I’m certainly not strategic, but I try to plan my life based on an instinct about what should come next, along with an awareness—almost an expectation—that there will be some outside force that will change whatever does come next. Like, I decide to move to a small town in Italy and that puts me in the right place for the next opportunity, whatever that may be. I don’t know where that is between fate and being in the driver’s seat, but it’s how I think. It’s not how I was raised, which was to plan everything out to the end—and which is how I used to write my books. I’ve found it’s better in writing my books to have an idea of what the ending is, and then just follow my instinct about how to get there.

“I think being present and attentive is the artist’s whole job.”

The Less books have happy endings. Was that a conscious decision? Definitely. For Less, I wanted a gay literary novel with a happy ending. It’s hard to find that kind of book, and I thought we deserved one. I thought, “There’s a lot of sad gay books out there, and they’re awfully good. But since I’m making it up, why not make up something that’s going to give people a sense of joy at the end?” I like books that end happily, like what you see in Jane Austen. And I wanted a happy ending for Less Is Lost. In fact, in the German translation, the title is Happy End! So many readers wrote to me on Instagram during the pandemic, and have approached me at events, to tell me how grateful they were to have a happy ending for the Less books. And no one’s given me crap about it yet, so I will continue. 

The Dalai Lama says the purpose of life is to be happy. Do you agree? That sounds exactly right to me. It’s wise and deceptively simple. 

Are you happy? Over the course of my life is hard to say, but right now? For sure. That’ll change very soon—like later today. I try to be aware of when I feel happy and say, “Well, this is wonderful. I’m having a lovely conversation with you. I’m working on a new book. I’m in this beautiful artist’s room with a view in Tuscany. I love my boyfriend, who’s downstairs. I had a great lunch.” I’m like, “Enjoy this. Sit for a moment with it.”

I’m not good at being present—I try my best, but I wish I were better at it. I meditate. At the beginning of the pandemic, I started doing transcendental meditation with my friend Daniel Handler, the Lemony Snicket writer.
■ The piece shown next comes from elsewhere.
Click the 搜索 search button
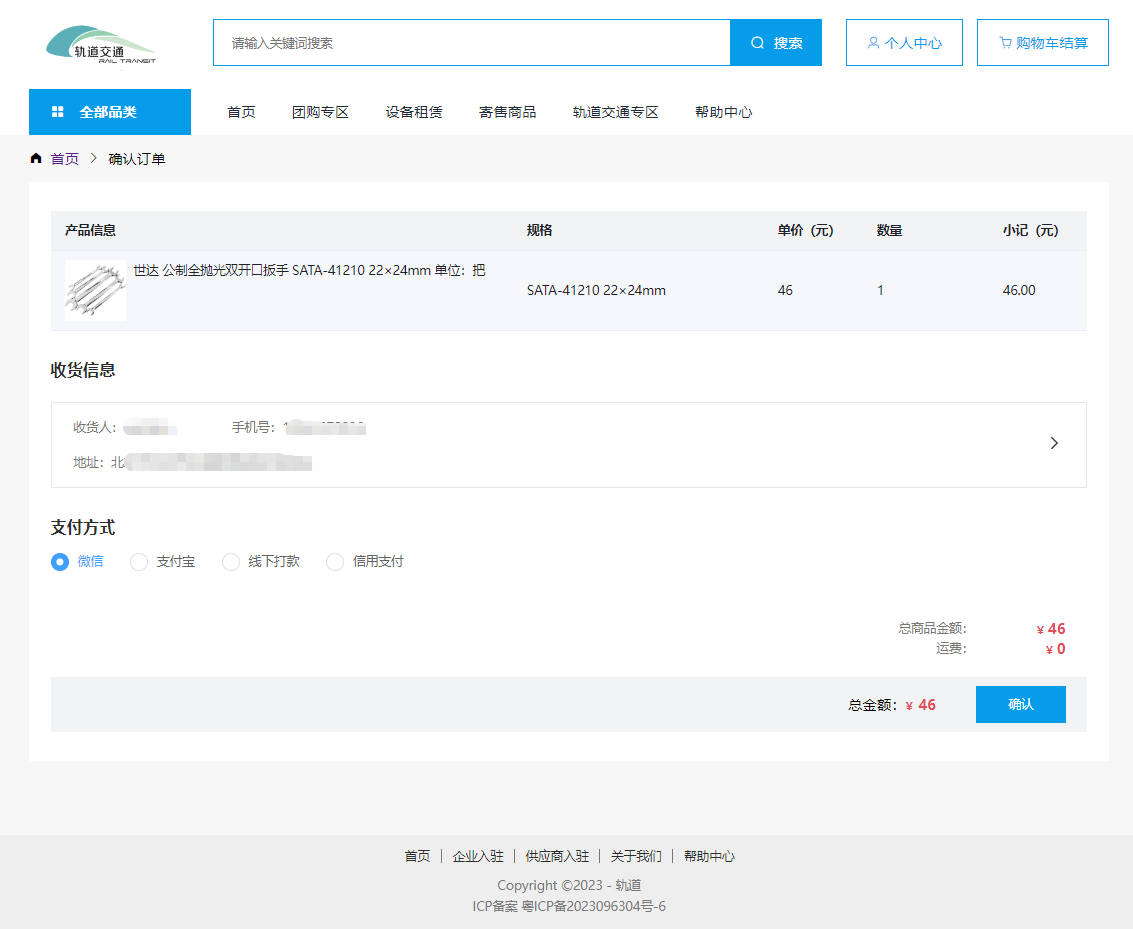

It’s been wonderful. He’s in California, and we meet every day on Zoom and meditate for twenty minutes.

Again and again, The Tibetan Book of the Dead says, “Do not be distracted.” The idea is that we can move forward only by being present and paying attention. I think being present and attentive is the artist’s whole job, and I hope meditating helps me do that. Proust believed that the role of the artist is to capture what other people retreat from because it’s too painful for them to be present with it. The artist collects it for them and reproduces it, and then they recognize it in a far less painful way. I just love that.

When the pandemic lockdowns started, a writer friend said to me, “I’m working on my novel, but it seems pointless with these protests over the George Floyd murder. I don’t know if it’s worth it to be a writer.” And I said, “Pay attention. It’s your job. You can pay attention to the details of pandemic life, or of the protest, or of absolutely anything. But do not freak out. That’s what everyone else is doing, and we need to be there, maybe not to create something that will help people right now but that will be of benefit to them later.” It’s only paying attention to the actual details of life, not a hot take on something but a considered take on something, that’s going to help someone in the future. I’m not a calm person, but it’s calming to think, “I can be here and record carefully. That will be my role in this.”

In Less, you wrote, “At ten, we climb the tree higher even than our mothers’ fears. At twenty, we scale the dormitory to surprise a lover asleep in bed. At thirty, we jump into the mermaid-green ocean. At forty, we look on and smile.” What about for you now, at 52? What’s the bold thing to do? You won’t find me climbing anything or jumping off anything. I’ve done all that and don’t have to prove myself anymore. A lot of things that people try to get me to do, I might be like, “I’ve done that plenty, thank you. I’m going to go to sleep tonight.” Or I might go out dancing.